You might be wondering what would happen if you dispose of CCA treated wood (chromated copper arsenate) by dumping it in the water or other sites. For starters, copper based products like CCA treated wood are treated with chemicals. These, in turn, leach copper naphthenate, arsenic, and chromium into the environment, which results in toxic waste.

 

Furthermore, open burning of any non-clean wood pile in coking ovens or an open field can cause severe health problems and pose an environmental risk. Burning lumber or plastic causes the release of toxic gases and chemicals, which may even cause cancer.

 

Generally, the chemicals used to treat wood help inhibit fungal decay caused by fungi and insects. These includes ACQ preserve, chromated copper arsenate, and an oil based compound like creosote which is made of coal tar.

 

As a result, disposing of treated wood irresponsibly into a landfill can cause these toxic chemicals to leach into groundwater, resulting in waterborne chemicals causing birth defects. .

 

Aside from that, waterborne preservatives for treated lumber include various combinations of arsenic, flouride, chromium, ammoniacal copper zinc arsenate and copper. However, these waterborne chemicals have serious environmental and health repercussions, for example, skin, lung, and bladder cancer.

 

DIY Projects For Pressure Treated Wood

 

Wondering how you can renovate your old pressure treated lumber to create something innovative? Here are some ideas.

 

1. Bookshelf

 

For all the book-lovers out there, consider building your own DIY bookshelf using the old wood scraps in your home. What better way to show off your artistic skills and your wonderful book collection?

 

2. Wood Painting

 

Here's another one for the artists out there.
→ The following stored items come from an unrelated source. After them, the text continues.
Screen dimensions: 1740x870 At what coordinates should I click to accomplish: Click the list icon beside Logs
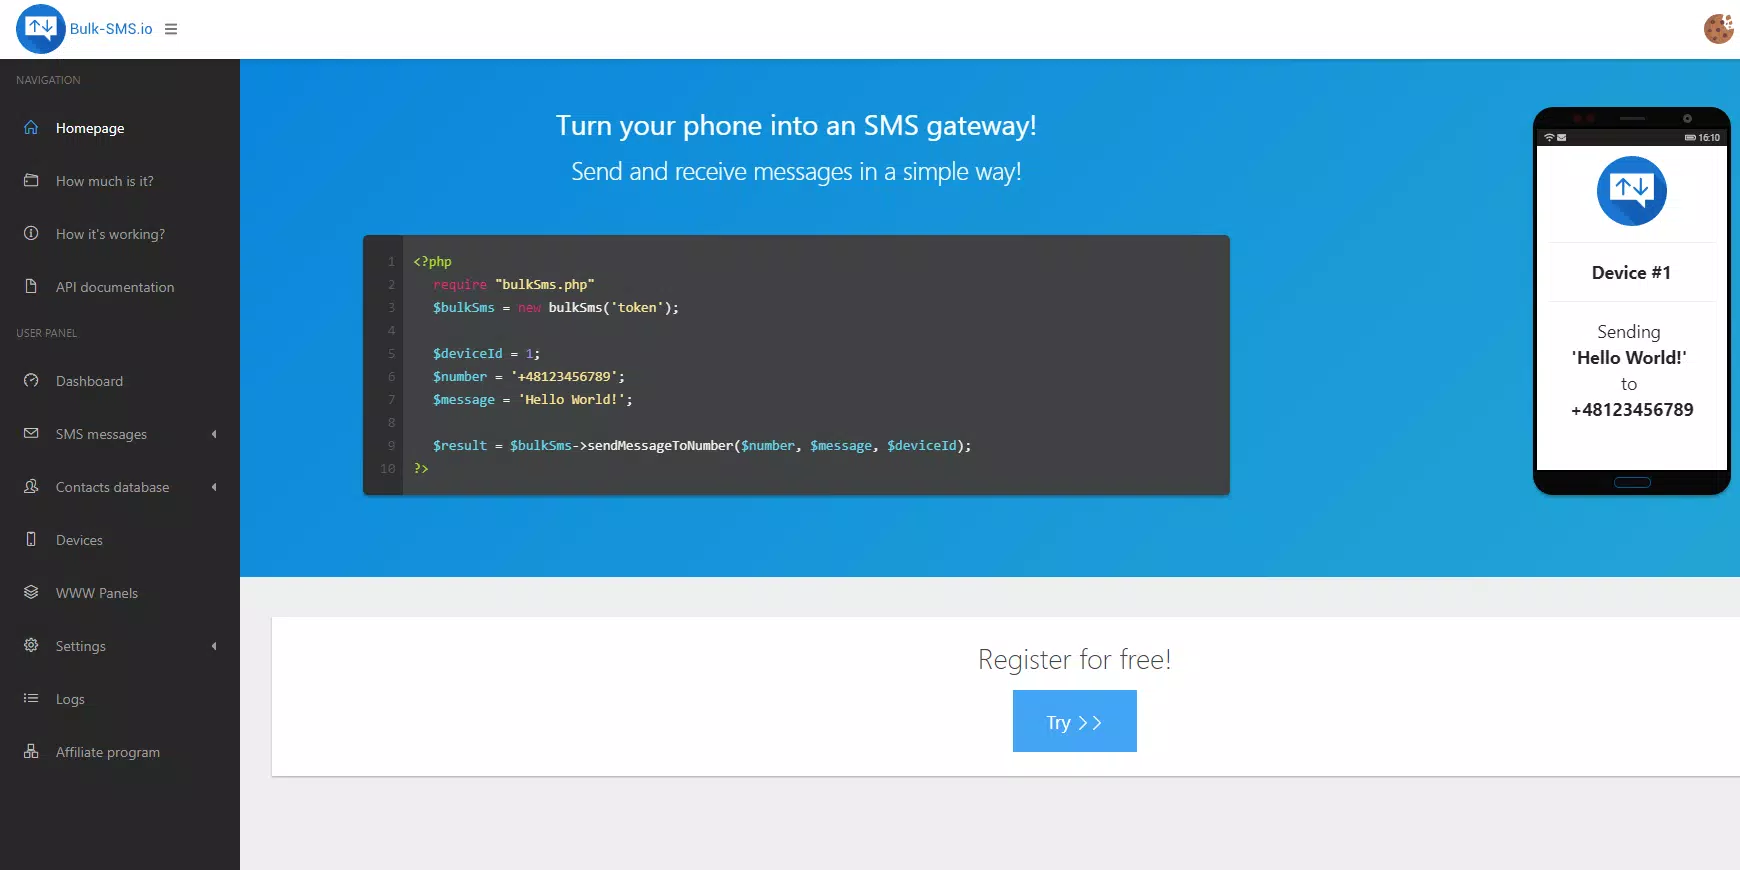click(31, 698)
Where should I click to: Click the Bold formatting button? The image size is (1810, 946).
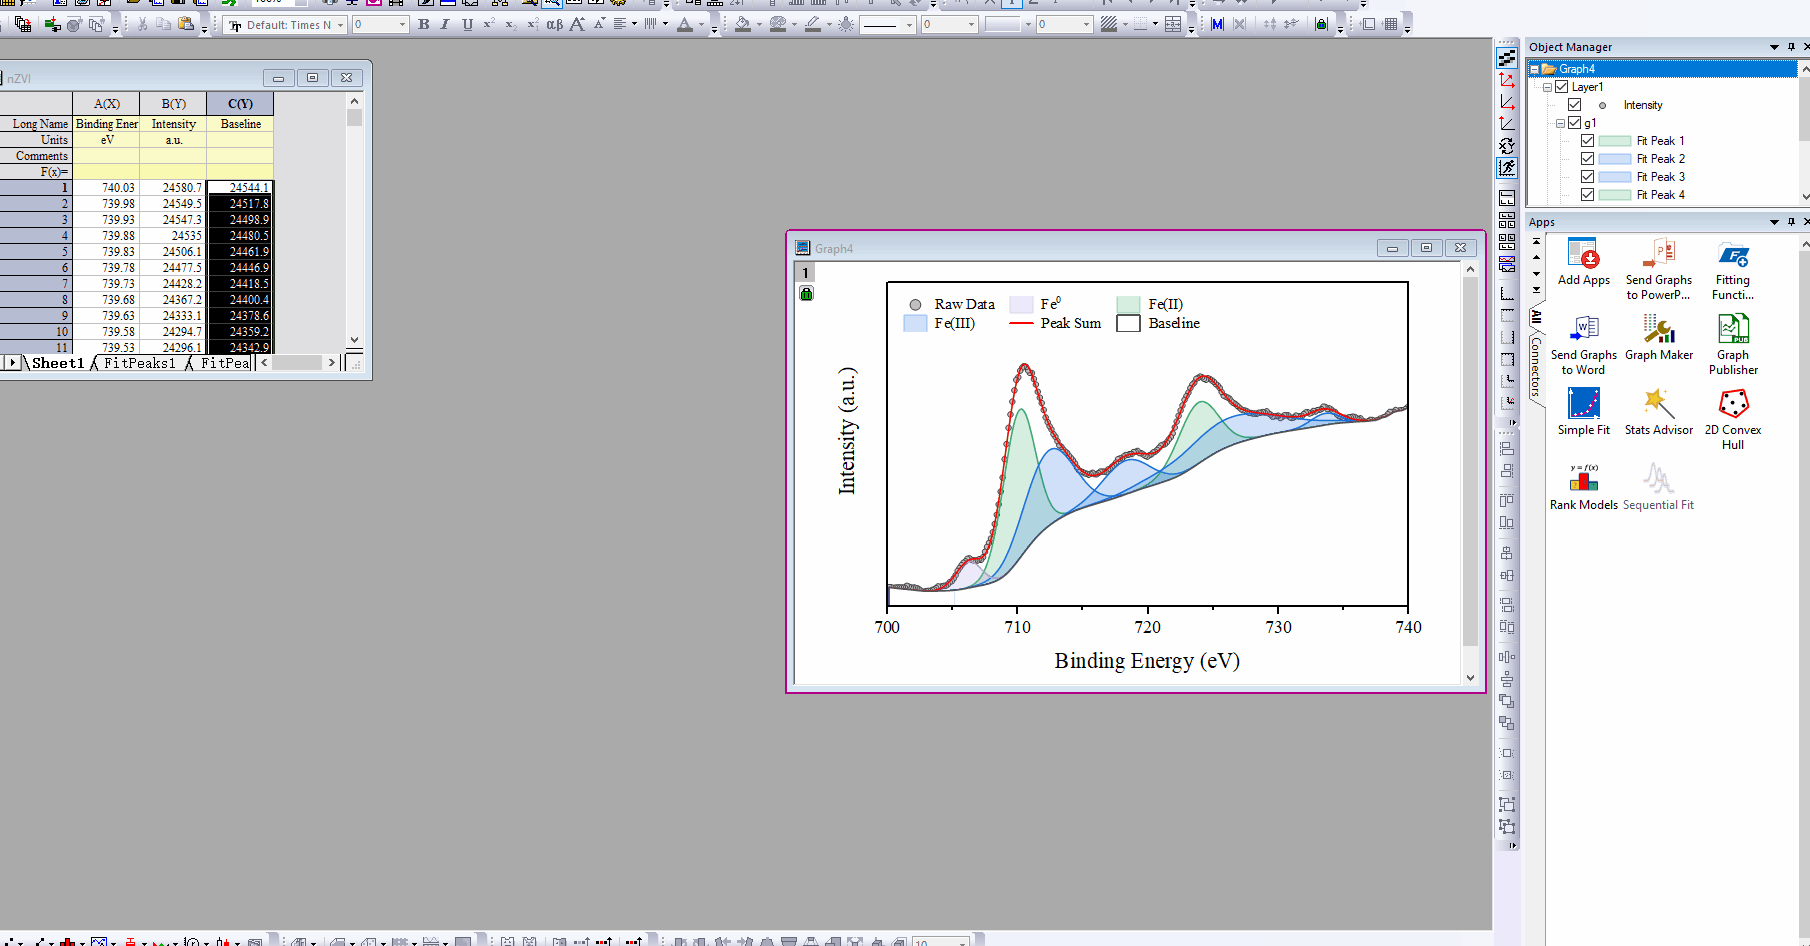[x=423, y=24]
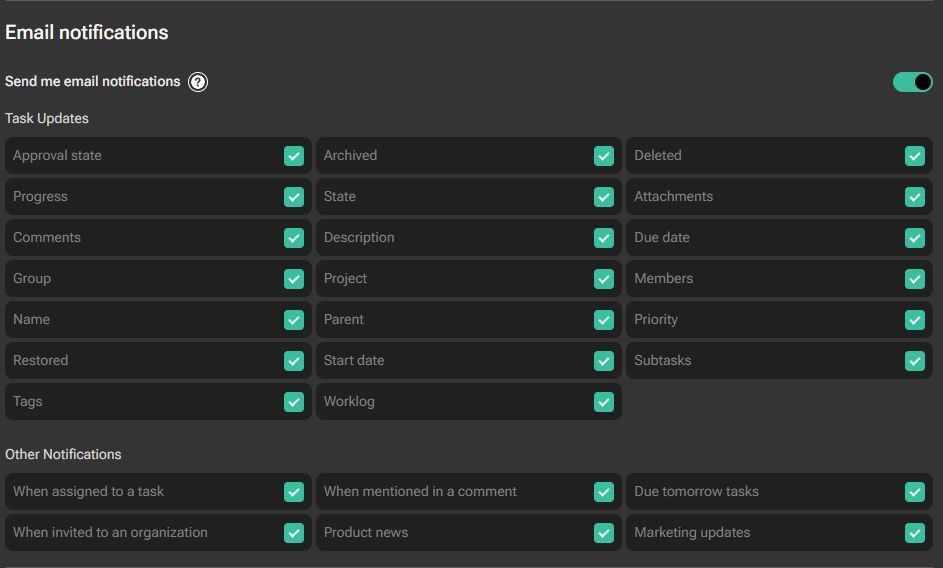Disable the Priority update checkbox

915,320
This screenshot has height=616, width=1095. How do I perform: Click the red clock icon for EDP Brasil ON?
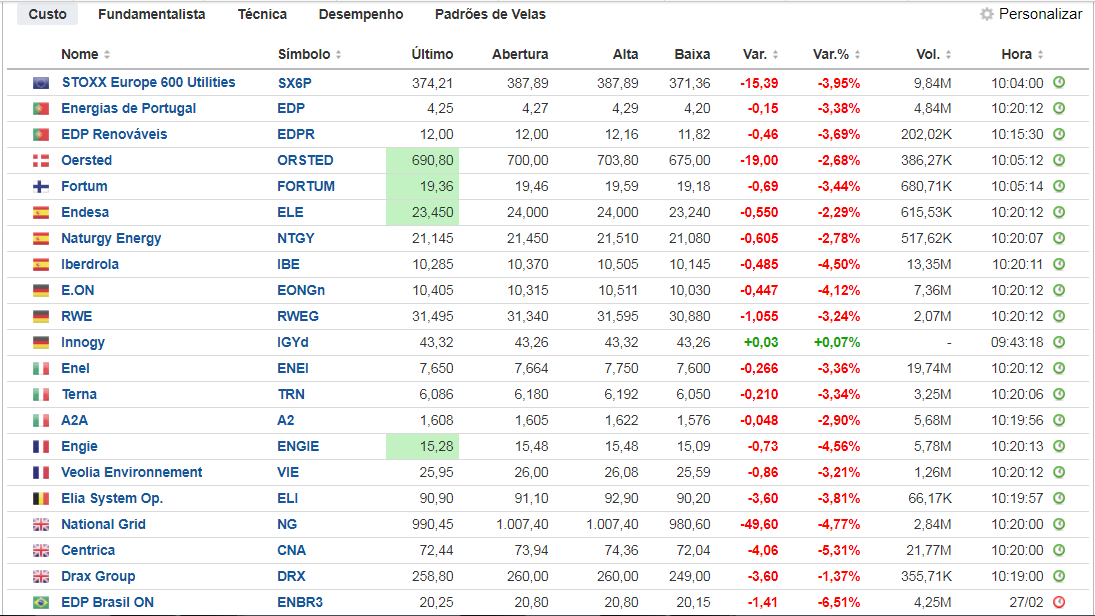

How about using that piece of old wood to create a wall hanging or a painting? Quite an affordable home decor option, don't you think?

 

3. Birdhouse

 

Build a cute birdhouse for your feathered friends in the garden with your old wood scraps. It's pretty straightforward and the birds will love you for it! But before using pressure treated lumber for any DIY project, ensure that you know what kind to use.

 

Final Words

 

With that, we have finally concluded our guide. We hope this helps you better understand the steps of properly disposing of treated wood.

 

If you have an old deck or cutting boards at home, contact a professional for its proper disposal. They will be better equipped to handle the proper disposal of treated lumber and are aware of the legalities surrounding it.

You can also consider using recycled plastic along with varieties of wood like timber and cedar to create new furniture or DIY projects.

We will see you another day. Till then, stay safe!